The Allen Institute for AI released WildDet3D, an open model for monocular 3D object detection. Given a single RGB image, the model predicts 3D bounding boxes — estimating an object’s position, size, and orientation in metric coordinates — and accepts text queries, point prompts, and 2D bounding boxes as input. The Ai2 post describes the model, the dataset released alongside it, and benchmark results. An April 21 update added training and updated inference code.

What WildDet3D does

Most vision systems can identify objects in an image. Recovering where those objects exist in three dimensions — how far away, how large, how oriented — from a single photograph is substantially harder, particularly when the system must work across arbitrary object categories and camera types without fine-tuning.

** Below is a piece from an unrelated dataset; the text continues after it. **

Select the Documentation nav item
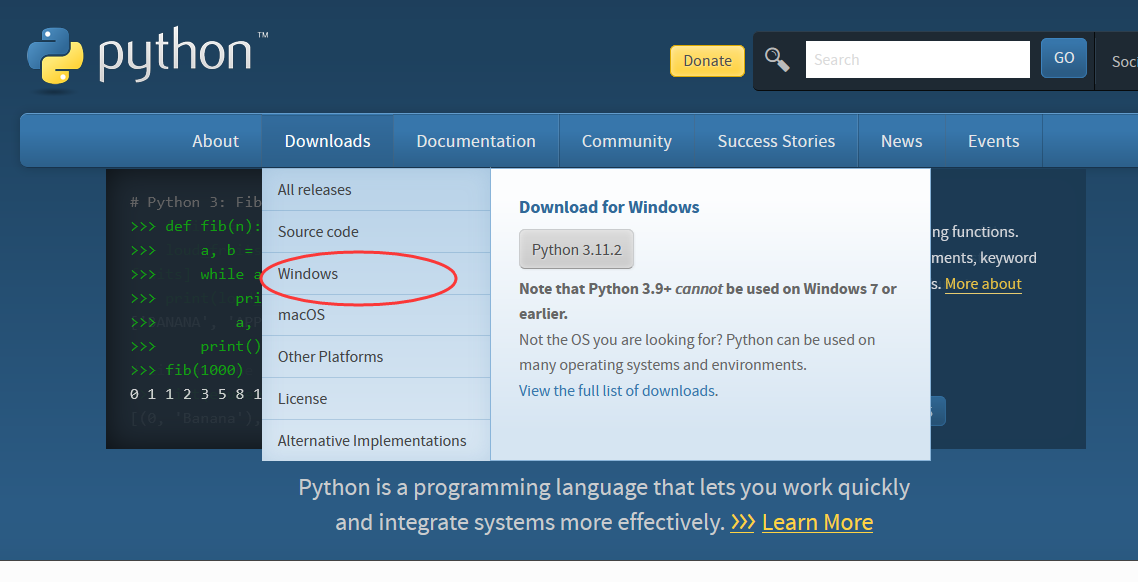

WildDet3D accepts three prompt modalities. Category-name prompts let a user query by object type; the model finds every instance in the scene and localizes it in 3D. Point prompts allow interactive selection by clicking on an object. Box prompts let a user supply a 2D bounding box and have the model infer the full 3D extent. The post notes the model can handle inputs from phone cameras, wide-angle action cameras, and robotic camera feeds without fine-tuning. When additional geometric signals — sparse depth, LiDAR, or time-of-flight sensors — are available, the model incorporates them to improve predictions.

The post describes three internal components. A 2D detector built on the SAM3 vision backbone accepts the three prompt types and identifies objects in the image. A separate geometry backend — a frozen DINOv2 encoder with a trainable depth decoder — estimates per-pixel depth and produces geometry-aware features. These two branches run in parallel. A 3D detection head fuses the 2D detections with the depth features through cross-attention, lifting 2D evidence into full 3D bounding box predictions.

The geometry backend is described as modular: it is decoupled from the detection backbone so that different depth models can be swapped in without rearchitecting the system. The backend uses a ray-aware decoder that incorporates camera geometry directly using spherical harmonic encodings of camera ray directions, removing the need for a separate camera calibration branch.

Data

Alongside the model, Ai2 released WildDet3D-Data: over one million images with 3.7 million verified 3D annotations spanning more than 13,000 object categories, including over 100,000 human-annotated images. The dataset was built by generating candidate 3D boxes for objects in existing large-scale 2D detection datasets — including COCO, LVIS, Objects365, and V3Det — using five complementary 3D estimation methods, then refining candidates through vision-language model selection and human review.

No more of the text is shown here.